USING THIS WEBSITE

The 63 published issues of A CHRONICLE OF CURRENT EVENTS can be accessed in English translation through the menu bar above.

Many of the earlier issues (CCE 1-24, April 1968 to May 1972) have been fully digitized. The contents of all their reports may be searched in a variety of ways indicated in the right-hand column of the page: Search (e.g. Grigorenko), People & Places (e.g. Tashkent) or Themes (e.g. dismissal).

Other issues (CCE 25-58 & 60-64) remain partly or wholly in pdf form. The contents pages of the pdf issues are included in the various digitized search facilities. The individual reports they contain can quickly be accessed by turning to the pages indicated within the pdf file (i.e. the pdf file for Issue 32-33 has 105 pages, NOT the 193 pages of the original print version).

An entire pdf issue can be rapidly searched using  Ctrl-F in your browser and entering the name, place or term you want to find.

Please note that it is possible to scroll through the contents pages of successive issues of the CHRONICLE by clicking on the hyperlink at the end of each page of contents.

The dating of each issue

The date on each issue does not necessarily indicate when it was first published (circulated) but the last date of the information it contains.

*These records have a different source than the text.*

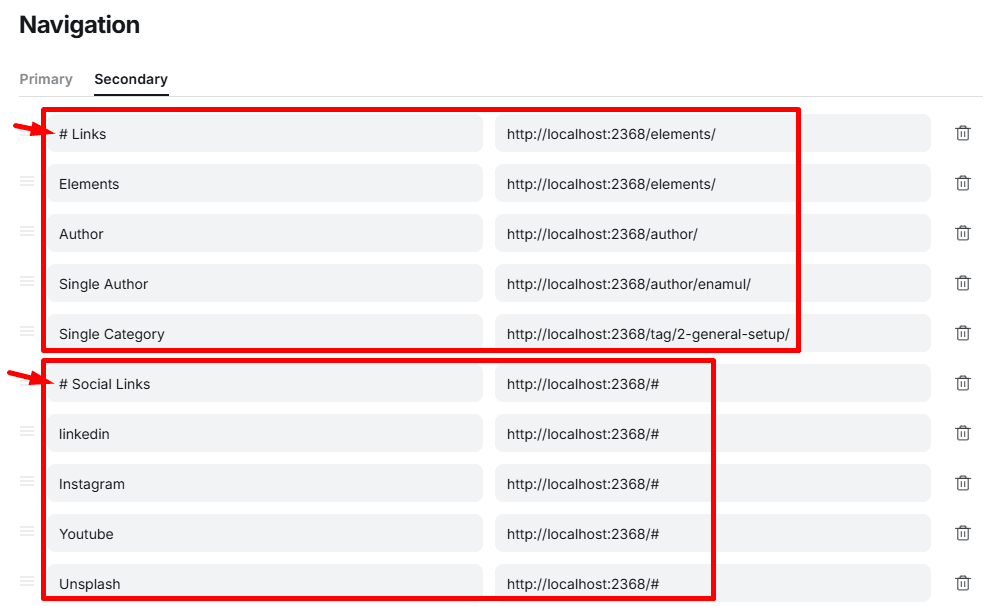Delete the linkedin navigation item
Image resolution: width=997 pixels, height=606 pixels.
(962, 433)
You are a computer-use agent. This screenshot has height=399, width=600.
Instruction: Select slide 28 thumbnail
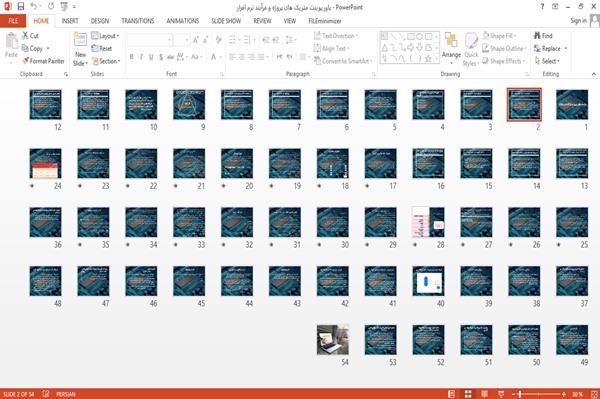[x=428, y=222]
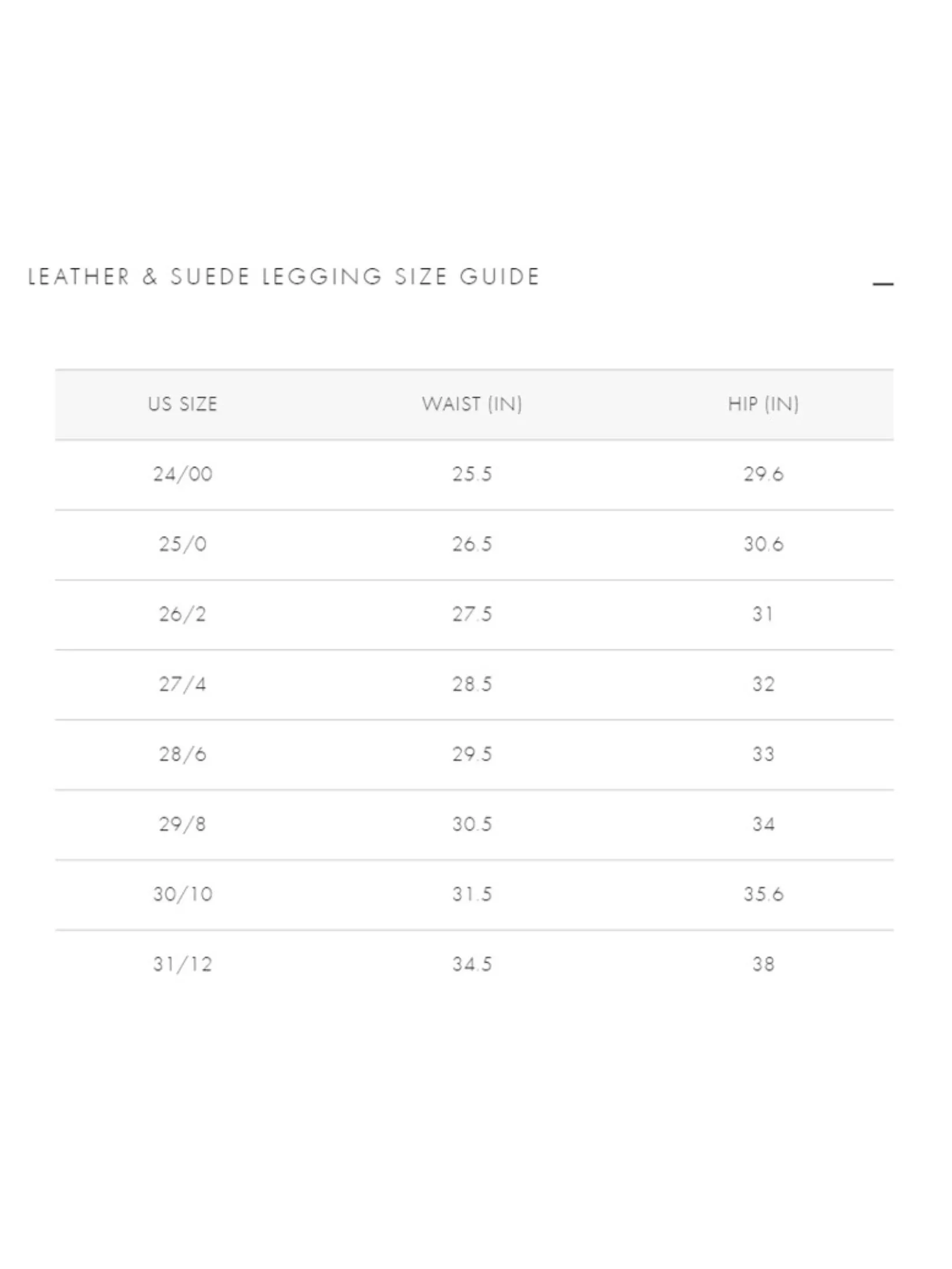Select the 29/8 size cell
The height and width of the screenshot is (1269, 952).
[182, 824]
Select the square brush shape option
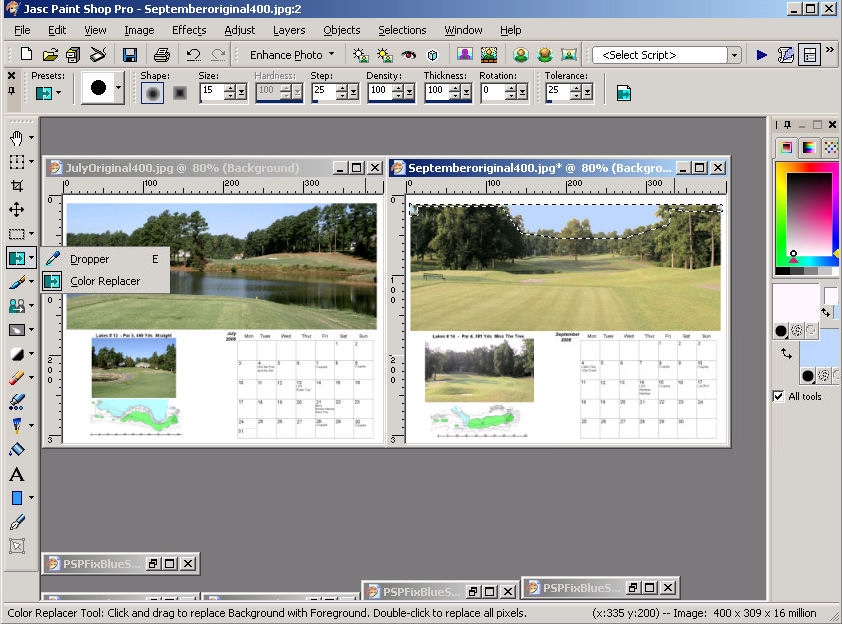Screen dimensions: 842x624 click(179, 92)
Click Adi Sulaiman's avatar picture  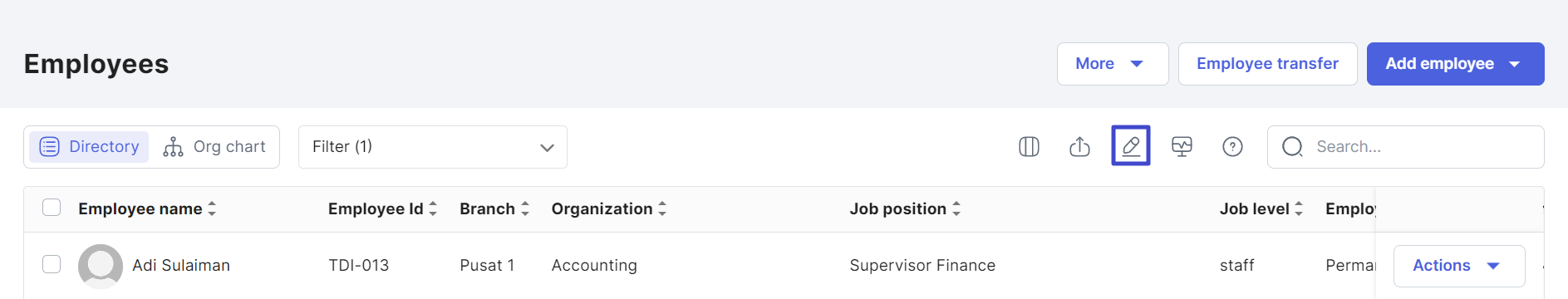101,266
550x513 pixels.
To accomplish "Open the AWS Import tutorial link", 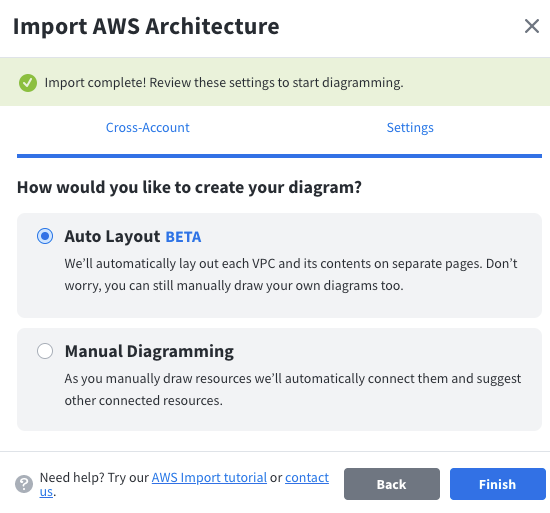I will pos(209,478).
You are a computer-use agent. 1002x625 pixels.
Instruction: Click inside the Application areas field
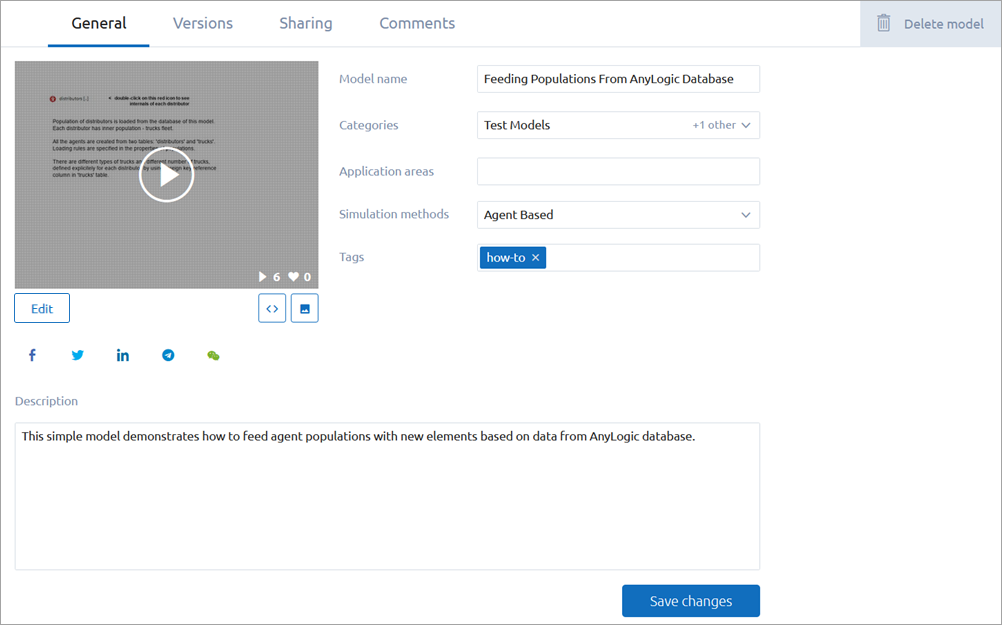click(617, 171)
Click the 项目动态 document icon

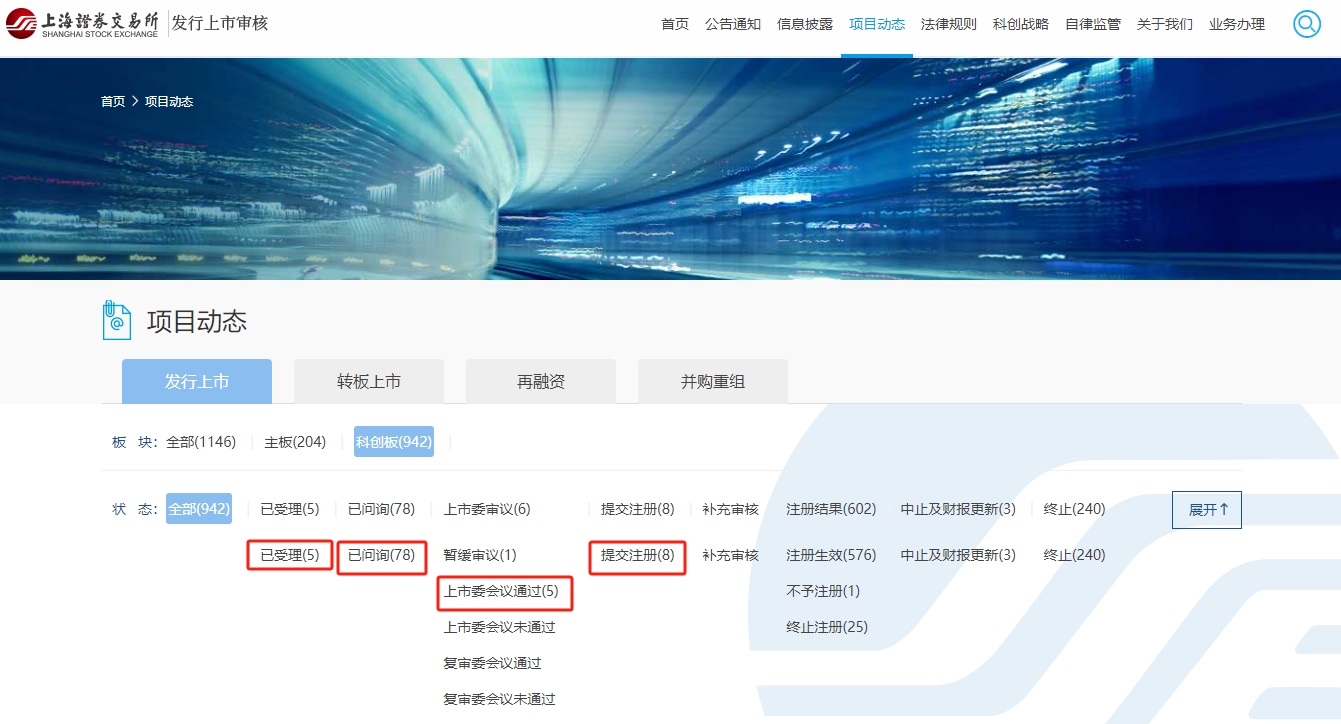tap(117, 321)
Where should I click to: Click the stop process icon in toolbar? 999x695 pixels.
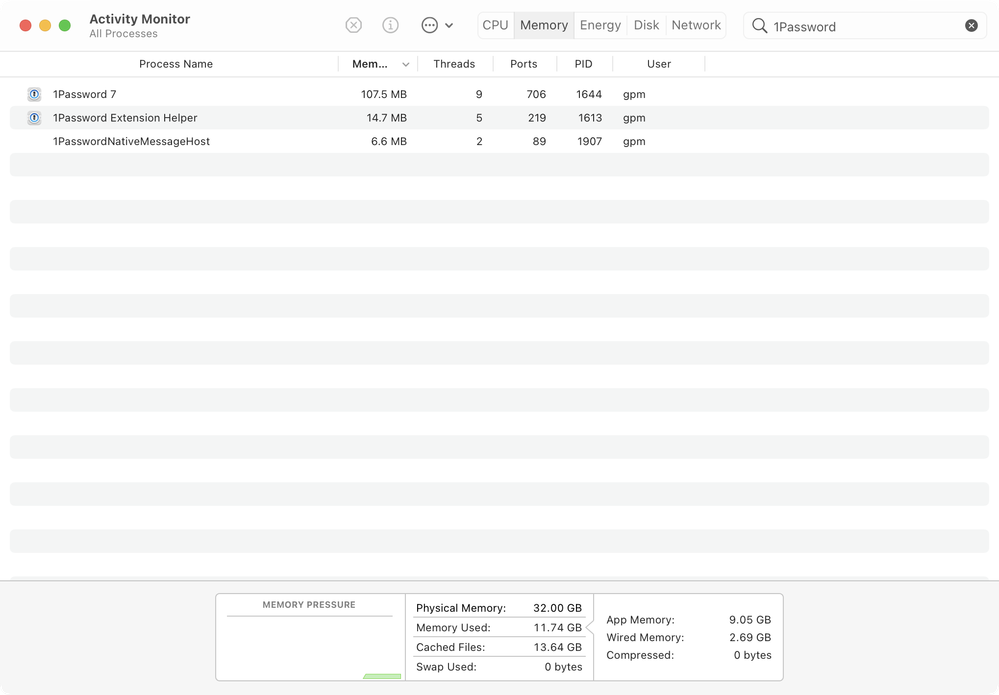pyautogui.click(x=353, y=26)
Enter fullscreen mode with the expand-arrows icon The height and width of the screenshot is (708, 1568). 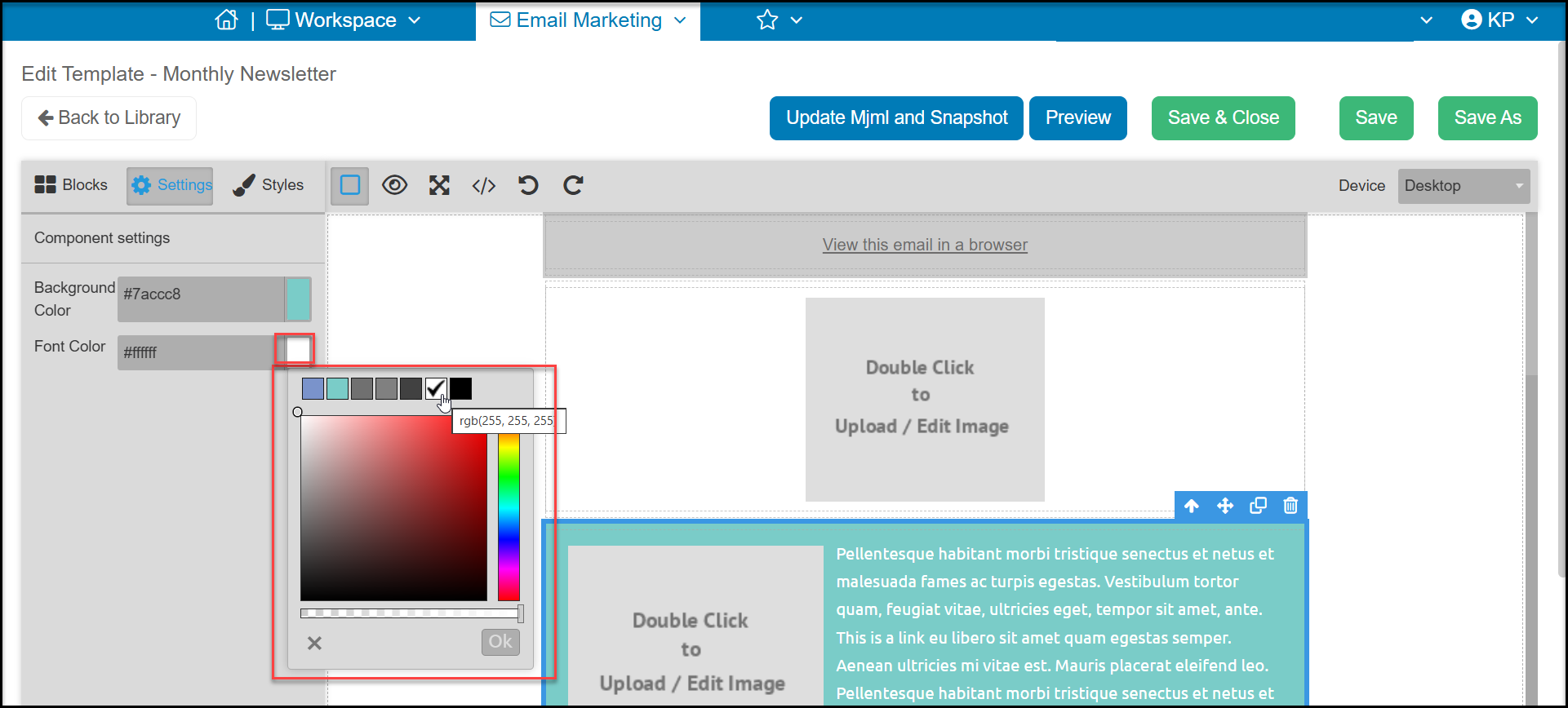[440, 185]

The discrepancy between the two was not great in the 1960s and early 1970s but towards the end, as the issues grew larger and pressure from the authorities increased, the first appearance of the Chronicle in Moscow — see publication details at foot of contents pages for CCE 60 to 64 — might come months after its formal date. Issue 63 (31 December 1981), for example, was 230 pages long and appeared in the Soviet capital in March 1983.

Further work on this project

We would welcome the donation or loan of hard copies of later issues of the Chronicle (No 29 onwards): they make it much easier to scan the texts and proof-read the resulting files.

Many of the reports of the mid- to late 1970s about particular individuals (Vladimir Bukovsky and Mustafa Dzhemilev, for example) or about the Helsinki Groups (CCE 40.13) have been uploaded to the website as sequences rather than adding a complete issue at a time.

Taken together the 64 issues of the Chronicle amount to 6,000 typescript pages. That cumulative text mentions 10,000 individuals and makes reference to about 20,000 publications, almost all of them samizdat.

The Tag Cloud (People and Places) and the Categories (Themes) in the right-hand column of the page form some approximation to an INDEX. Until the entire set of 63 issues have been digitized these are only a partial aid when searching [a] the texts of issues 1-24, [b] the contents pages of 25 to 64 and [c] any reports after issue 24 that have been digitized.